The goal of the required 4-course sequence below is to prepare students to be knowledgeable consumers of research. Activities in these courses also focus on research, creative and professional skills focusing on the psychology departments emphasis on the science of behavior and mental processes. All psychology majors design and carry out independent research in the culminating PSY 327 course. Students use SPSS for data analysis and conduct research in labs to give them experience with various methodologies.

Many students go on to present their research at professional conferences (examples can be found under "Completed Projects" from the home page).

PSY 227 - Behavioral Science Statistics
(prerequisite: PSY 100)
An introduction to descriptive and inferential methods used to evaluate psychological research. Topics include graphic methods, central tendency, variability, correlation , hypothesis testing, and sample distributions.

PSY 247 - Research Methods I
(prerequisite: PSY 100)
An overview of behavior research including developing hypotheses, research methodologies, library research, writing styles and an introduction to basic statistics. Students read scholarly journals and develop a research proposal.

PSY 327 - Research Methods II
(prerequisite: PSY 217, 227)
A continuation of PSY 247 with in depth coverage of correlational and experimental designs. Students carry out independent undergraduate research projects. Students gain experience conceptualizing, implementing and writing of research reports.

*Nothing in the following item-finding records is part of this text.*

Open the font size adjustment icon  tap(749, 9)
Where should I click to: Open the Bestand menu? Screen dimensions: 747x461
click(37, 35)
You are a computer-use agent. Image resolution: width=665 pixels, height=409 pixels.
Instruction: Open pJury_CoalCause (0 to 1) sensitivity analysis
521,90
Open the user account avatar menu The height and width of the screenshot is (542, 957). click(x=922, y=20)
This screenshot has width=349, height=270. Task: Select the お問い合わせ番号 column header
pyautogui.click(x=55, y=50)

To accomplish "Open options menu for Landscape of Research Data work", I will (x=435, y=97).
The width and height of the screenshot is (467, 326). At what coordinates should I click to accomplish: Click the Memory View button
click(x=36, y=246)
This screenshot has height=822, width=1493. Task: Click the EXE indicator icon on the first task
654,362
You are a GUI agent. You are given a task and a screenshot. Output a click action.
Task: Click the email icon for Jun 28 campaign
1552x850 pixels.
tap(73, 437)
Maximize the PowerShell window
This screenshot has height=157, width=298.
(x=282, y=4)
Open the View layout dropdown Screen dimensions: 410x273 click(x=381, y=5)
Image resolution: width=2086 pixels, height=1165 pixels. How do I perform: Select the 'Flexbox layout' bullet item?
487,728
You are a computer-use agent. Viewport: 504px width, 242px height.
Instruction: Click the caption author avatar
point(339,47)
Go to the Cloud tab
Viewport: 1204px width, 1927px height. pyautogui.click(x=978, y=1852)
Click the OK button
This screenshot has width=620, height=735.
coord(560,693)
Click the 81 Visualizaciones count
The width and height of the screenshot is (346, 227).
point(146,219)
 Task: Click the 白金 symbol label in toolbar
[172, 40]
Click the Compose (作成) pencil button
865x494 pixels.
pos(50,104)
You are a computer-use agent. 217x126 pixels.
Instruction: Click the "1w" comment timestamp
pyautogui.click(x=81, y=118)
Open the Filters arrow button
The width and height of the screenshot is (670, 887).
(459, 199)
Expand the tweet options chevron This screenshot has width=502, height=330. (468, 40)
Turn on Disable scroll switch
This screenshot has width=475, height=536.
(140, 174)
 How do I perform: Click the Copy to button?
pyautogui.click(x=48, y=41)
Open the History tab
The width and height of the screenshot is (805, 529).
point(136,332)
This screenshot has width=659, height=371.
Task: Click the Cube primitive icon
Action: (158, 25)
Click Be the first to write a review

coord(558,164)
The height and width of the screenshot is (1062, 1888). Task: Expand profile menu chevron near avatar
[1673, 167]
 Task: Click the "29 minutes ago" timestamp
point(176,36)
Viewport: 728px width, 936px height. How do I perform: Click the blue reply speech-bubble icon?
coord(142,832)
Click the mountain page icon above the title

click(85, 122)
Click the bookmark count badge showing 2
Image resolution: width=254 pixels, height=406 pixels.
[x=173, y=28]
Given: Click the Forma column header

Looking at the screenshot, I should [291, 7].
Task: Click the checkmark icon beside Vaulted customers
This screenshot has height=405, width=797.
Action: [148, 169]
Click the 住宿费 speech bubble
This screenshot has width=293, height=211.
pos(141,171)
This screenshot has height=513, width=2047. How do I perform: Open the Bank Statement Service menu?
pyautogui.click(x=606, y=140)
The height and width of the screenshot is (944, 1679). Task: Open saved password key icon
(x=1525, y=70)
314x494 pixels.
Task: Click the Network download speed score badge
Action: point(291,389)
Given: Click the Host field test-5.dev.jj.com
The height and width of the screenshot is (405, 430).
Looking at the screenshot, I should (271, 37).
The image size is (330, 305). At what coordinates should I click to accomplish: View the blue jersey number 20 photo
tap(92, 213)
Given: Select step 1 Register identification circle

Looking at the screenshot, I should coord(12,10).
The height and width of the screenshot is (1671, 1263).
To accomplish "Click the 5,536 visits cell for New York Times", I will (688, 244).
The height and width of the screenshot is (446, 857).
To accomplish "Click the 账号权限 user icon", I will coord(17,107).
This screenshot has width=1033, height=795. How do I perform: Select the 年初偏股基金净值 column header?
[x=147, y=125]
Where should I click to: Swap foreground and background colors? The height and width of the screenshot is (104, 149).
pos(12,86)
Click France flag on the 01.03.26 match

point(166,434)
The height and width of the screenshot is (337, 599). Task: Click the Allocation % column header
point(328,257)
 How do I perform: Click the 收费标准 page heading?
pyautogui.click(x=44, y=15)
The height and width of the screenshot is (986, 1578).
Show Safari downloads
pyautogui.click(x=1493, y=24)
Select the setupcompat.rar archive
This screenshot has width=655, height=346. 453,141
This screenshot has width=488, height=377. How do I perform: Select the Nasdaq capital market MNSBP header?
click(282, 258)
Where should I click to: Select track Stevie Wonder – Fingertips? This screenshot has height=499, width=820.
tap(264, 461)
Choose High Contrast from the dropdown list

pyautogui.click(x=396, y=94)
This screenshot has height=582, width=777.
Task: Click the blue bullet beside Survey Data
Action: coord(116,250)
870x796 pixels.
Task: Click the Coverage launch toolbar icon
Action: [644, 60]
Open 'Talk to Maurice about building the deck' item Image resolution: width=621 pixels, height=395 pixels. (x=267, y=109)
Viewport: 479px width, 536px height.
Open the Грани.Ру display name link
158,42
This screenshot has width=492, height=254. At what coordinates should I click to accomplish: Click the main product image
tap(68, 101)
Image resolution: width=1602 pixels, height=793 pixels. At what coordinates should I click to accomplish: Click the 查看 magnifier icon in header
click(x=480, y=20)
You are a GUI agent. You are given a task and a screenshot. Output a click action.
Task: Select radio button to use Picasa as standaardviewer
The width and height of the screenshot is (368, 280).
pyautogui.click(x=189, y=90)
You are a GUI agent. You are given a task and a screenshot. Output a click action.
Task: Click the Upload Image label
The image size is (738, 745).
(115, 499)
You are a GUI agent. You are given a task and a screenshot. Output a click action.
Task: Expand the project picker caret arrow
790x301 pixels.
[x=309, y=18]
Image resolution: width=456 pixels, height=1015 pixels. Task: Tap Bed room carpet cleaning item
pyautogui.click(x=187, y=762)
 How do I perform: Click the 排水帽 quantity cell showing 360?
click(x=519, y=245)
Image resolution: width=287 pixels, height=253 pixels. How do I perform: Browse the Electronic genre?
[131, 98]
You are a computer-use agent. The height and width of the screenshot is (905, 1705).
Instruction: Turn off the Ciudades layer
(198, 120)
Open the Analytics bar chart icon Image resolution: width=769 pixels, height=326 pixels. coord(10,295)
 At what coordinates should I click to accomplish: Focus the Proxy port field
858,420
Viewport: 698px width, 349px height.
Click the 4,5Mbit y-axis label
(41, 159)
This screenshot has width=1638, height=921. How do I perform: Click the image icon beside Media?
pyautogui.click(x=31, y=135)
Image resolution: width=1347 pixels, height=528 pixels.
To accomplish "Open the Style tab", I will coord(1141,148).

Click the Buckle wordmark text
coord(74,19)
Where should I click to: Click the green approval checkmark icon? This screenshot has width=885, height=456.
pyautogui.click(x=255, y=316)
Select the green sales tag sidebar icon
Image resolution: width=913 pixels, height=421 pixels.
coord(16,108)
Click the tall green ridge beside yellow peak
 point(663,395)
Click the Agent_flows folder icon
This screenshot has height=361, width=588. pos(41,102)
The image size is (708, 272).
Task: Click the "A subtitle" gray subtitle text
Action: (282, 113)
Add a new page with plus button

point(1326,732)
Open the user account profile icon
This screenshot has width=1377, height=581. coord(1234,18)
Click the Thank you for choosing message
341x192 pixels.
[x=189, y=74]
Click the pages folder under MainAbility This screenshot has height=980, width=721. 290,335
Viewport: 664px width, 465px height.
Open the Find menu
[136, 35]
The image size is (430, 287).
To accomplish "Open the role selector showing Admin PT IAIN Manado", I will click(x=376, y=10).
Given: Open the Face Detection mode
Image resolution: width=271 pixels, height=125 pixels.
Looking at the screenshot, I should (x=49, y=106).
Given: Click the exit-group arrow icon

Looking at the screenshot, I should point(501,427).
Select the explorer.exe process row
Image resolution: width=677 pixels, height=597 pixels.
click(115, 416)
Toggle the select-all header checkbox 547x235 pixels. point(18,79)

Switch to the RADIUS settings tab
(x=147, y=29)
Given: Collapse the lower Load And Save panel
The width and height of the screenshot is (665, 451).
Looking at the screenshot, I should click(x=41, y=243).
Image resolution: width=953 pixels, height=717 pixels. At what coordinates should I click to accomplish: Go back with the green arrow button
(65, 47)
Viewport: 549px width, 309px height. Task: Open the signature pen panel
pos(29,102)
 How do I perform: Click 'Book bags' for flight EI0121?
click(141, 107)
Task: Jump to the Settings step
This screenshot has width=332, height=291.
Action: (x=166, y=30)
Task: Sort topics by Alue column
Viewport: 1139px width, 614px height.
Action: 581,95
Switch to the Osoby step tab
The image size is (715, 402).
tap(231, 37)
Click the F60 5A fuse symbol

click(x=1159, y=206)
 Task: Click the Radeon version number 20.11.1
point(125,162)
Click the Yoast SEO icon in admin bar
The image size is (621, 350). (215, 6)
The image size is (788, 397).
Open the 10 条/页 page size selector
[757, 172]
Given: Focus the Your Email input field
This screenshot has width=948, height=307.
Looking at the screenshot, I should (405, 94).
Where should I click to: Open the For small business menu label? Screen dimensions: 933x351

PSY 402/409 - Current Research In Psychology/Child Psychology
(prerequisite: PSY 217, 227)
In depth study of recent research in psychology utilizing journal articles in neuroscience, human development, learning, cognition, motivation, personality, abnormal behavior, social behavior and industrial/organizational psychology.

Students can also work on research with instructors for course credit (PSY 480 or 491) or as part of a research lab (descriptions and details is available under the "Current Projects").


CRM 450 Criminology Senior An integration of knowledge acquired by Criminology majors, assessing skills and insights acquired for application in criminological research, the criminal justice system, and related community programs or agencies.

SOC 400 Senior Seminar An integration of knowledge acquired by Sociology majors, assessing skills and insights acquired for application in research and the community.

SWK 475 Senior Seminar: Diversity This course takes a socio-historical perspective in the examination of issues of diversity, human rights, and social justice in an effort to create a foundation of understanding of these complex issues and contribute to the student's development as a cultural competent generalist social work practitioner. This capstone seminar for social work students builds upon the liberal arts foundation and social work knowledge of human behavior, social policy, and quantitative and qualitative inquiry in the examination of issues of diversity, human rights and social justice. Students will learn a practice framework that integrates a human rights perspective, which promotes the dignity, respect, and well-being of all persons with a social justice perspective which seeks to understand, challenge, and combat oppression, unequal access to resources, and social inequities. Students engage in critical self-awareness and apply an integrated practice framework for use with individuals, families, groups, organizations, and communities, that advance human rights and social and economic justice. 


SPA 403 Spanish/English Translation This course is an introduction to the art and science of translation, in particular, from Spanish into English. As background, we will read about the history and development of translation into a specialized field. We start with an overview of the translator's task. We will then look into different approaches to translation, paying specila attention to the elements that comprise a text, in order to distinguish between form and meaning, implicit meaning, and literal vs. figurative senses.